In 1990, he was appointed Governor of Borno State. In 1992, he became the defense adviser to the Nigerian Permanent Mission to the United Nations.

== Academic qualifications ==
General Marwa has two postgraduate degrees, Master of Public and International Affairs from the University of Pittsburgh (1983–85) and Master of Public Administration from Harvard (1985–86).

== Public administration ==
He has held several command and staff appointments in the Nigeria Army, including Deputy Defense Adviser at the Nigerian Embassy in Washington DC.

He was Military Governor of old Borno State (present Borno and Yobe states) from June 1990 to 1992. Marwa created the first Ministry of Water Resources and by direct labour, the state undertook the construction of roads and completed the Maiduguri International Hotel.

The appointment of Gen Marwa as the administrator of Borno State coincided with the time Idriss Deby, erstwhile rebel, seized power from President Hisen Habre, thereby dislodging members of the Chadian Army, some of whom went rogue and carried out raids across the border into Borno State. The marauders' pillaging of towns, villages and communities, was not unlike Boko Haram's.

In 1992, Gen Marwa was posted as Registrar of the Nigerian Defence Academy. And in 1993, he returned to foreign service as Defence Attache at the Mission of Nigeria to the United Nations in New York.

In August 1996, he was appointed Military Administrator of Lagos State. His three-year tenure in the state was accompanied by strategic programmes. The feats were achieved on a strict budget of N14billion. Marwa, who did not borrow from any bank throughout his tenure, handed over a cash amount of N2billion―the highest amount handed over from one state administration to another.

His leadership earned him "Nigeria's Man of the Year 1997" by Newswatch, Nigeria's oldest and influential weekly magazine.

== Lagos State Governor ==
From 1996 to 1999 Marwa was Military Governor of Lagos State. During his administration, he implemented programs such as "Operation 250 Roads" which greatly improved motoring conditions.
He revamped public health institutions, and ensured that free malaria treatment that was available to all. His administration upgraded infrastructure in poor neighborhoods. He proclaimed an edict to regulate rents, stopping the "Jankara" method of eviction of tenants and ensuring that due process was followed.
Marwa became well respected in Lagos because of "Operation Sweep", a joint police and military venture that helped reduce Lagos' notorious crime rate.

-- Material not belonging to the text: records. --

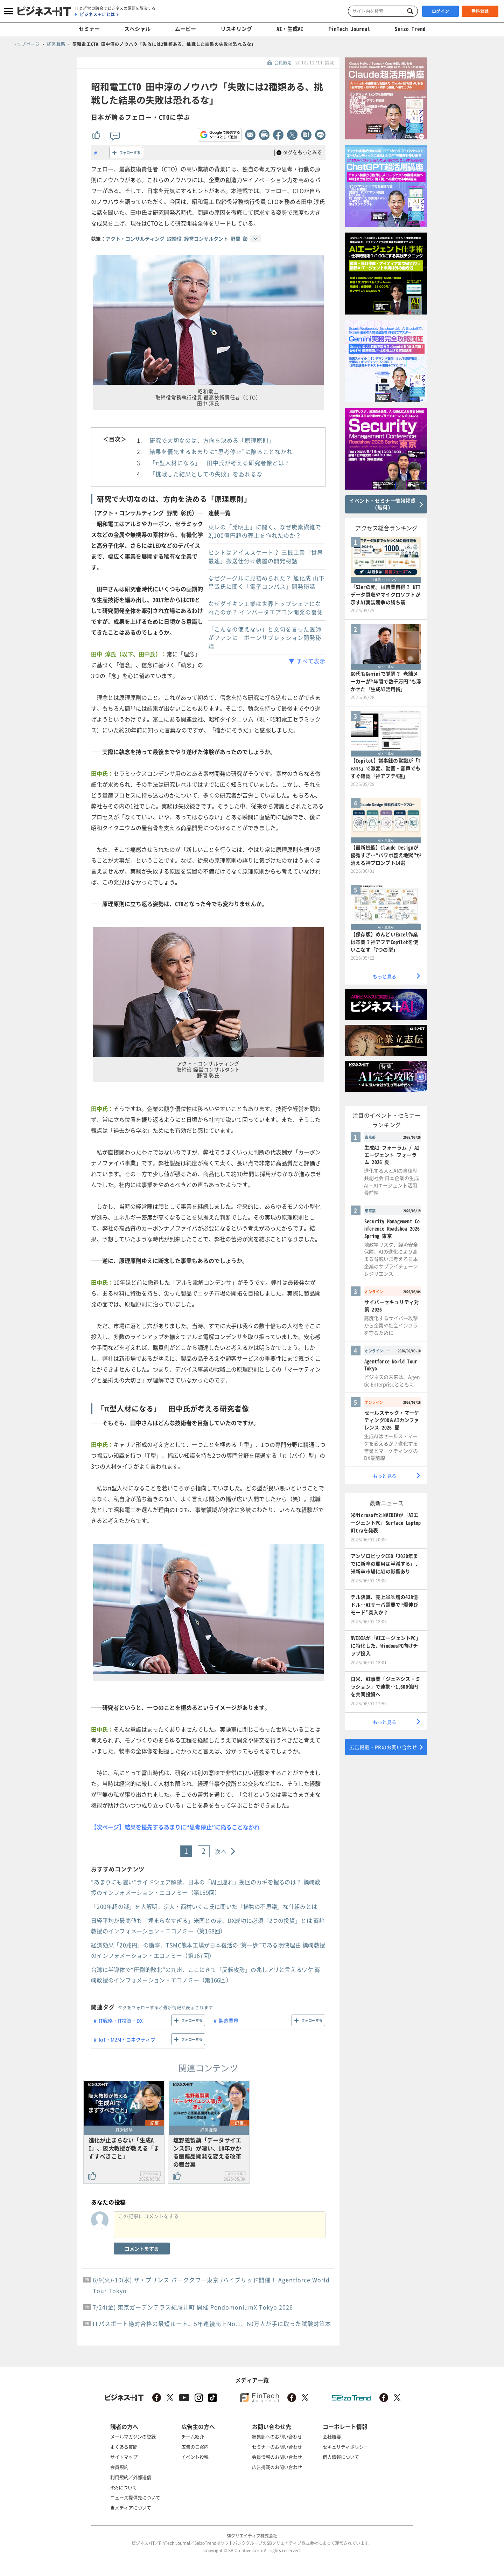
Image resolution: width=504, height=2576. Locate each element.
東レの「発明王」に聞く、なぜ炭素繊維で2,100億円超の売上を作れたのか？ (264, 531)
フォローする (129, 152)
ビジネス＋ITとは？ (99, 14)
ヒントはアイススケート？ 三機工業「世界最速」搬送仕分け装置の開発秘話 (265, 556)
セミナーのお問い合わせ (277, 2446)
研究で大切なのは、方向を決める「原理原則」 (211, 440)
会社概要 (332, 2436)
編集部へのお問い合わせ (277, 2436)
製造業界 (228, 2020)
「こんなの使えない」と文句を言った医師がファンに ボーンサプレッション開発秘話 (264, 637)
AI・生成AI (289, 29)
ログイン (440, 11)
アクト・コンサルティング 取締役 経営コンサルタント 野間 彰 (177, 238)
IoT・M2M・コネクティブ (127, 2039)
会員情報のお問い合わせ (277, 2456)
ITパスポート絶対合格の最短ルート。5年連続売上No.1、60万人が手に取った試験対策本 (212, 2323)
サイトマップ (124, 2456)
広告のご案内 (195, 2446)
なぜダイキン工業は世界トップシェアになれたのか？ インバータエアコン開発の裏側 (265, 607)
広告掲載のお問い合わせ (277, 2467)
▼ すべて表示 (307, 661)
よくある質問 (124, 2446)
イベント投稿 (195, 2456)
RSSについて (123, 2487)
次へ (221, 1851)
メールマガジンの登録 (133, 2436)
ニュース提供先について (135, 2497)
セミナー (89, 29)
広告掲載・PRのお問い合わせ (383, 1746)
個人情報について (341, 2456)
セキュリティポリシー (345, 2446)
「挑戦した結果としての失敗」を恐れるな (205, 474)
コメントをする (142, 2248)
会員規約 (119, 2467)
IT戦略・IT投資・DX (121, 2020)
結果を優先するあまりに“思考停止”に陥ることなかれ (221, 451)
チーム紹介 (192, 2436)
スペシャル (137, 29)
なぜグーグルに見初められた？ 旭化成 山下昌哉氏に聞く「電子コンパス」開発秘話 (266, 582)
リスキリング (236, 29)
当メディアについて (130, 2507)
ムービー (185, 29)
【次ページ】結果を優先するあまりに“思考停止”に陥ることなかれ (175, 1827)
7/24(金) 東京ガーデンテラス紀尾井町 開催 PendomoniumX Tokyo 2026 (193, 2307)
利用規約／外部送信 (130, 2477)
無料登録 (480, 11)
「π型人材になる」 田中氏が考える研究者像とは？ (219, 462)
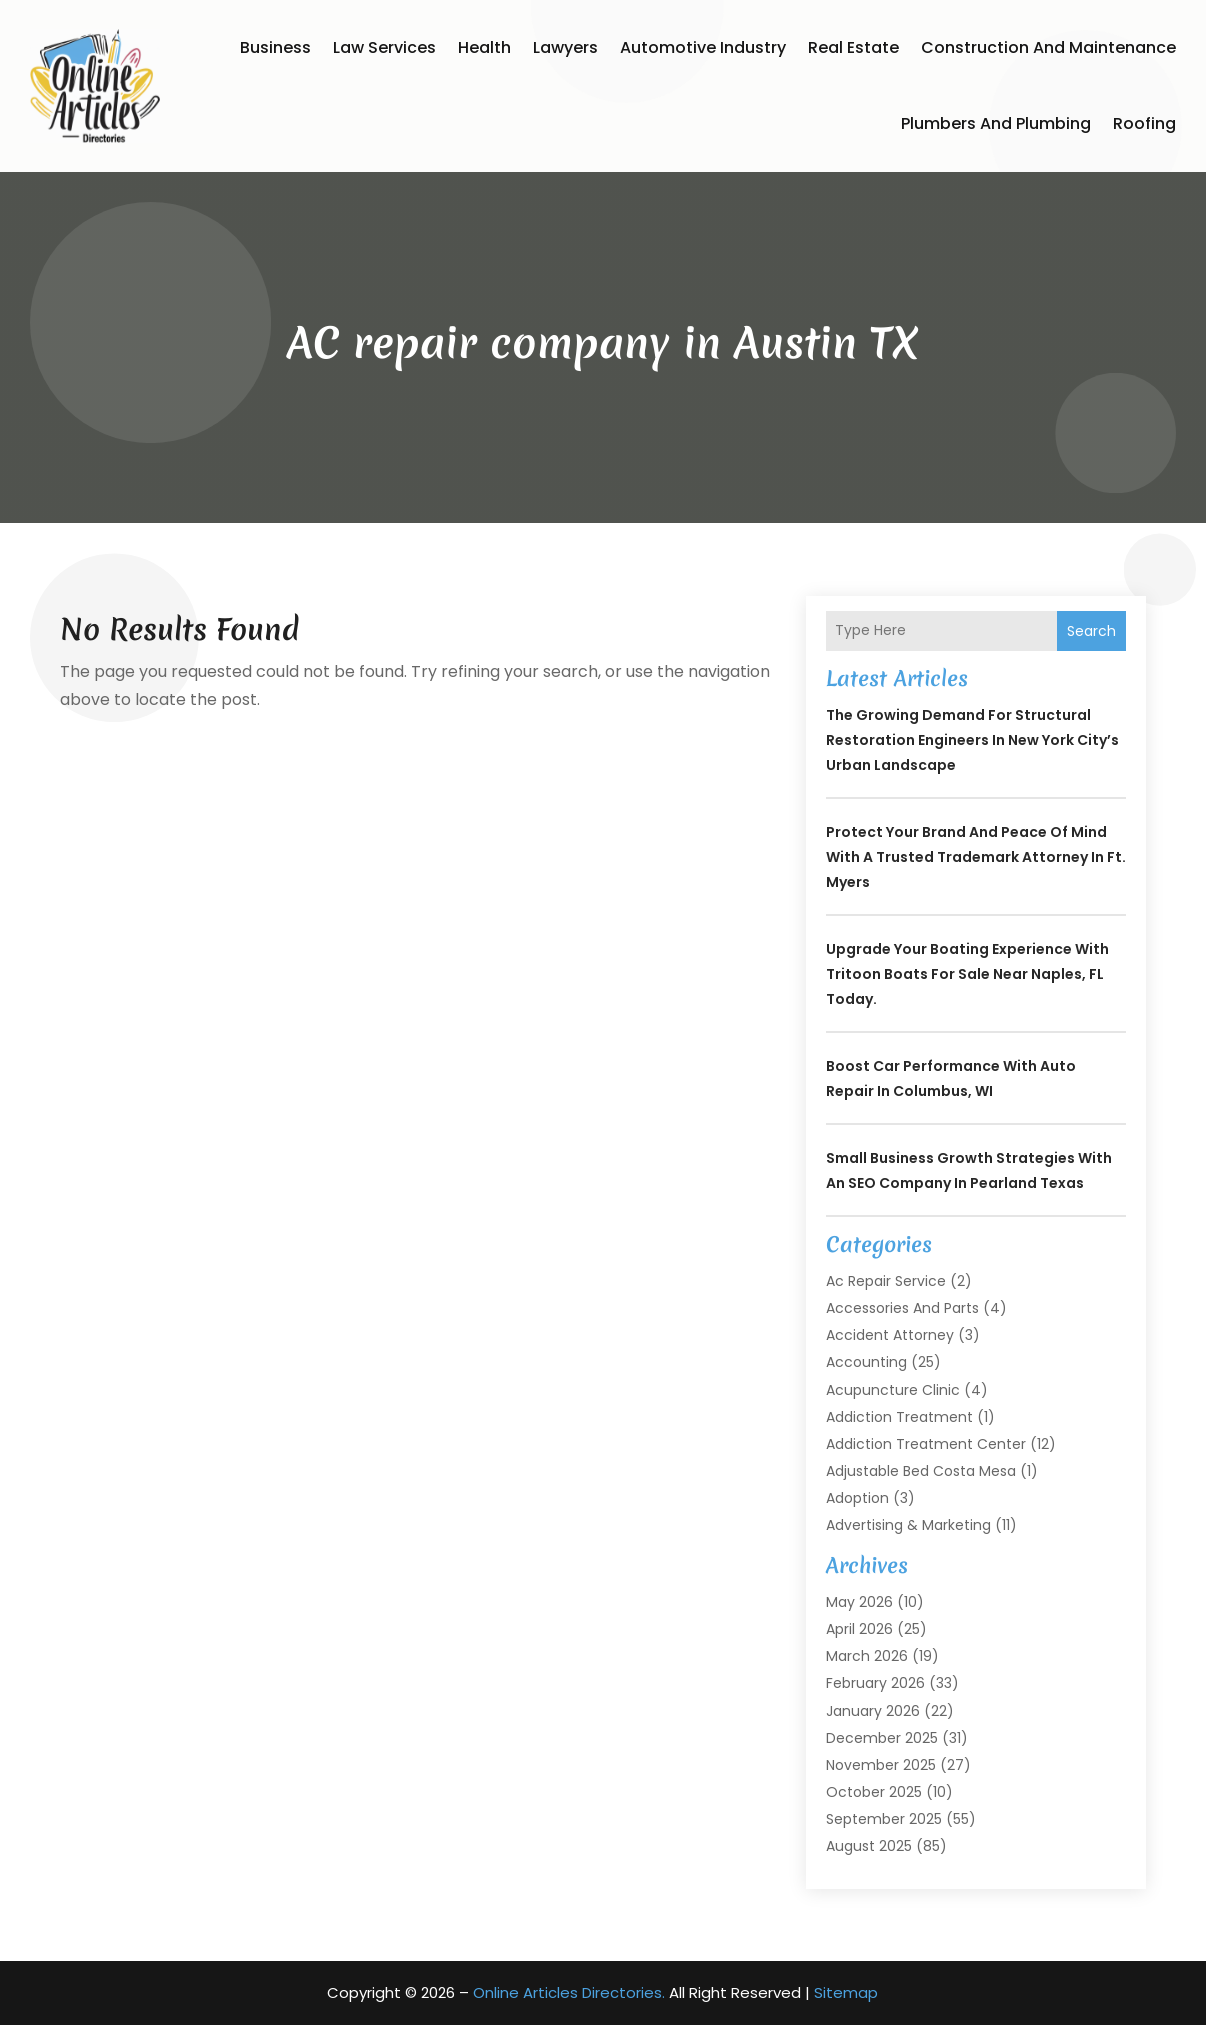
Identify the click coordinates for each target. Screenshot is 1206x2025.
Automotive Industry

In February 1998, Buba Marwa said on Nigerian state radio and television that unknown persons were again trying to assassinate him, and that he and his entourage had been the target of several bomb attacks starting in 1996. He said that he would not be intimidated.

In May 1998, Mohammed Buba Marwa imposed fuel rationing in Lagos State in an attempt to tackle petrol shortages and reduce chronic queuing at petrol stations.
In July 1998, Marwa opened a new asphalt plant in Lagos, the largest in Nigeria.

== Awards and honours ==
National Honour
2003―Officer of the Order of the Federal Republic (OFR)

2022―Commander of the Order of the Niger (CON)

Nigerian Armed Forces Honour
1998―Distinguished Service Star (DSS)

Academic Awards
1. Doctor of Humane Letters in Infrastructure, Security and National Development(Honoris Causa) Lagos State University, Ojo
2. Doctor of Science (Honoris Causa), Abubakar Tafawa Balewa University, Bauchi
3. Doctor of Public Administration (Honoris Causa), University of Nigeria, Nsukka (UNN)
4. Doctor of Management Technology (Honoris Causa) Federal University of Technology, Owerri
5. 2003 Outstanding Leadership Award by the Centre For Multicultural Leadership University of Kansas, Lawrence. First African honoured by the Institute in its ten years of inaugurating the award. Reciprocating, General Marwa endowed an annual “Marwa Africana Lecture Series” in the Department of African and Afro-American Studies. The late Prof Ali Mazrui presented the inaugural lecture.